The world's very greatest coffees generally lend themselves to filter brewing, and the Gold Cup standard dictates the optimum extraction of flavour. The essential principles apply - the right "dose" of coffee, with the right amount of water, at the right temperature, for the right time, produces a good coffee.
However, a massive problem in the catering trade is the reduction of the dose of coffee per brew, literally "watering down" coffee in the hope that the customer will not notice at exactly the same time as customer perception of good coffee is at its highest, and customers are in the mood to pay well for the best! Any business using 60g of coffee or less per litre of water probably has coffee quality being dictated by its accountant.
A cafetière is the simplest of all methods, which suits just about every coffee, and yet the one which most often produces a disaster. Never allow staff to slosh in a handful of coffee and a vague amount of water at any hot temperature there is a right way to dose the coffee, to pour, and plunge.
A Chemex is a classier paper-filter method; guests do like seeing coffee poured from what is essentially a carafe. But staff must be shown how to pour carefully and slowly.
An Aeropress is the quickest and most entertaining method of delivering a very clean filter coffee. It is rather like a bicycle pump - perfectionists advocate the "inverted" method, but five minutes' straightforward training will have your team producing a perfectly good brew, in a way which holds the customer's attention.
The Siphon is the most attention-getting method of all in front of the customer. Water is heated in the lower of two glass chambers; it boils and moves into the upward chamber where it infuses the coffee. When the heat is turned off, the brewed water returns to the lower chamber for serving, leaving the grounds in the top. Customers are fascinated by it.
costs of training and the return
Christine Cottrell Someone, somewhere seems have decreed that roasters and suppliers have to give their training services to the catering trade for free well, you don't get a driving licence for free, do you? This is a big problem - the hospitality trade should value this knowledge.
Paul Meikle-Janney Costa is investing in coffee and making money. The independent cafés are doing the same. The mid-range hospitality sector isn't, and is wondering why they can't upgrade their coffee business.
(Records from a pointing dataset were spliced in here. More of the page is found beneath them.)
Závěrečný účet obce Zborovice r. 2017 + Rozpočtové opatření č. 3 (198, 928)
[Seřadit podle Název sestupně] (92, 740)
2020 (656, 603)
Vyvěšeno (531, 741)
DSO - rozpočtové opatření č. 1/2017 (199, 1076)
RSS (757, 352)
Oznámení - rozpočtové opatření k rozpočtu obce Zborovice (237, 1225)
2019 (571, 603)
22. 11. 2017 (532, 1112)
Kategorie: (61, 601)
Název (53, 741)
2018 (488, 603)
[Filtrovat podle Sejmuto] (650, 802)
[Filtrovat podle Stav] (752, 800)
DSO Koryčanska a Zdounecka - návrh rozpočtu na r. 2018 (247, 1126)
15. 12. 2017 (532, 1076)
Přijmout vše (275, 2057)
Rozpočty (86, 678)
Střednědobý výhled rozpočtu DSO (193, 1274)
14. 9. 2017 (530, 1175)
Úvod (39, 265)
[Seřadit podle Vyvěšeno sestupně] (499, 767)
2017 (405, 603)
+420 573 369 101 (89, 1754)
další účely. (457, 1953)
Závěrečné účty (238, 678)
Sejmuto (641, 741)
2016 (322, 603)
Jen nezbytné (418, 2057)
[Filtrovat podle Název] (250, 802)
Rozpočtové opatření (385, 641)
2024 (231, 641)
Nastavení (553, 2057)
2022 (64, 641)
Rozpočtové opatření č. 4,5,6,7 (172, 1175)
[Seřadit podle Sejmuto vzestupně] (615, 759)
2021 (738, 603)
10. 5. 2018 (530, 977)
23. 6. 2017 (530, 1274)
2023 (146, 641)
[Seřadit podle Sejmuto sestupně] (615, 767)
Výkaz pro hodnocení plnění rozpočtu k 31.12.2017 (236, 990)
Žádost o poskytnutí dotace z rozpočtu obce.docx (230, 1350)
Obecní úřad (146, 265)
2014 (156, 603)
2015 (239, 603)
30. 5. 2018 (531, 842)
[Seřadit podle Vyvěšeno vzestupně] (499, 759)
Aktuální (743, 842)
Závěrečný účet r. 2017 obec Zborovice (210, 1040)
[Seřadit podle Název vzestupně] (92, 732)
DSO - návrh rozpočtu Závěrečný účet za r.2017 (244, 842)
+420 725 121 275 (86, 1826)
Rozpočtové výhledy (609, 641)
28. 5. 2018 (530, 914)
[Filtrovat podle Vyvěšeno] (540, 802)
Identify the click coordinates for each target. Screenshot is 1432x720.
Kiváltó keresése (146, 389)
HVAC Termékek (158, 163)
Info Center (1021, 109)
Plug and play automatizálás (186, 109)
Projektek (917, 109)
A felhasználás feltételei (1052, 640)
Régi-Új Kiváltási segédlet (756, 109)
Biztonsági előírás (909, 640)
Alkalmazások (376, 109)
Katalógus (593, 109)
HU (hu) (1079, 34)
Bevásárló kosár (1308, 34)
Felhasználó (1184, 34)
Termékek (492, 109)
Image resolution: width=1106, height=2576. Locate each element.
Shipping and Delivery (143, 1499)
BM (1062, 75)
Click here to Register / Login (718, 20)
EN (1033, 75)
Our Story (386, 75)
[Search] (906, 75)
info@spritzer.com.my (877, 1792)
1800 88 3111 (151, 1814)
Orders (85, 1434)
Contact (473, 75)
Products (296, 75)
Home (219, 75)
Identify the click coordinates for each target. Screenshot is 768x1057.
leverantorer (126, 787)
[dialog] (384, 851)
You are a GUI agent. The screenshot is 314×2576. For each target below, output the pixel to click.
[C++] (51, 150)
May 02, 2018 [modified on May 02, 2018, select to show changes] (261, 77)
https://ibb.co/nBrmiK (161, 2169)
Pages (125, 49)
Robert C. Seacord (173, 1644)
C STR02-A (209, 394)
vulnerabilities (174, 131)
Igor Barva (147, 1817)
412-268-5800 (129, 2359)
BaxterStorey It costs us between £300 and £500 to train a barista for our "level one" course, including trainer, employee's wages, travel, and other administration costs. We took 15 baristas from one site on a Saturday, ran them through the course, and monitored sales in the three months after the training. We found a 10% increase in coffee sales that we can directly relate to the training - in a business selling over 3,000 coffees a day, that's significant.
Kimbo If you spend £300 on some excellent training, how many more coffees would you need to sell over an eight-week period to fund this? The answer will rarely be need to be more than five per day.
London School of Coffee Costs range from £150 to £600 for scheduled courses lasting from one to three days. A customised private session for up to eight people using our venue, equipment, and consumables would start at around £700.
Espresso Service A well-trained barista will know how to maintain their machine in good working order. One service call is a minimum of £100, more than often it's nearer £200. How much would a training session cost?